Now let's take a look at how we can implement the same fibonacci function that we started with, but this time with the caching mechanism that we have implemented.

    1: private CachedFunction<int, int> myFunc;
    2:  
    3: public Program()
    4: {
    5:     myFunc = CachedFunction<int, int>.Create(x => Fib(x));
    6: }
    7:  
    8: private int Fib(int val)
    9: {
   10:     return val <= 2 ? 1 : Fib(val - 2) + Fib(val - 1); 
   11: }
   12:  
   13: public int DoFib(int val)
   14: {
   15:     return myFunc.Execute(val);
   16: }
   17:  
   18: static void Main(string[] args)
   19: {
   20:     Program p = new Program();
   21:     Console.WriteLine(p.DoFib(40));
   22:     Console.WriteLine(p.DoFib(39));
   23:     Console.WriteLine(p.DoFib(40));
   24:     Console.WriteLine(p.DoFib(39));
   25:     Console.WriteLine(p.DoFib(39));
   26:     Console.WriteLine(p.DoFib(39));
   27:     Console.WriteLine(p.DoFib(39));
   28:     Console.WriteLine(p.DoFib(40));
   29:     Console.WriteLine(p.DoFib(40));
   30:     Console.WriteLine(p.DoFib(40));
   31:     Console.WriteLine(p.DoFib(40));
   32: }

When the code above is executed, the first two calls will take some time to compute and then the following calls will return immediately with the cached result for 39 and 40.

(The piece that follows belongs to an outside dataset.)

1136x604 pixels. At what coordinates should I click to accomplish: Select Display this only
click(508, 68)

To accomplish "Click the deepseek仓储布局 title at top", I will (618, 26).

This concept only provides value for functions that take some time to compute.  If the function is simple, like returning the square of an input, the cost associated with caching may outweigh the cost of the actual operation.  But in the case of something rather complex, this can save a lot of time if the inputs to a function are likely to be the same. 

The example I provided also only works for a function that takes a single argument, but this could be easily modified using a Tuple to provide support for functions that take multiple arguments.

Comments

  • Anonymous
    December 07, 2008
    It would be interesting to compare the cost if the Fib function internally used the CachedFunction. private int Fib(int val) {   return val <= 2 ? 1 : DoFib(val - 2) + DoFib(val - 1); }

  • Anonymous
    December 08, 2008
    Wow, an actually interesting post.  Congrats. I agree with Anders, you should try doing the Fib using the Cache.  (and post the time results).  The first handful of iterations you'll get nailed, but for something like that you could see some large gains with the higher numbers.   2 Problems that I can see:

  1. Can (should) only be used on functions that are deterministic.  I.E. If your method is doing something based off of timestamps, or Rands, etc, then you could be caching a result that could potentially change [ think of caching a function that takes as a parameter how many times to roll a dice and add up all the rolls]
  2. This seems like it would be very useful for something that is computationally intense.  However, with such an application, one would think that the set of all possible keys would be so large that you would not get enough "hits" to keep it in your cache. I've seen something similar to this before in embedded systems.  Used to keep lookup tables for Trig calcs in a table, so you wouldn't have to figure out cos(43) etc.   Your code is nice because it's more generic.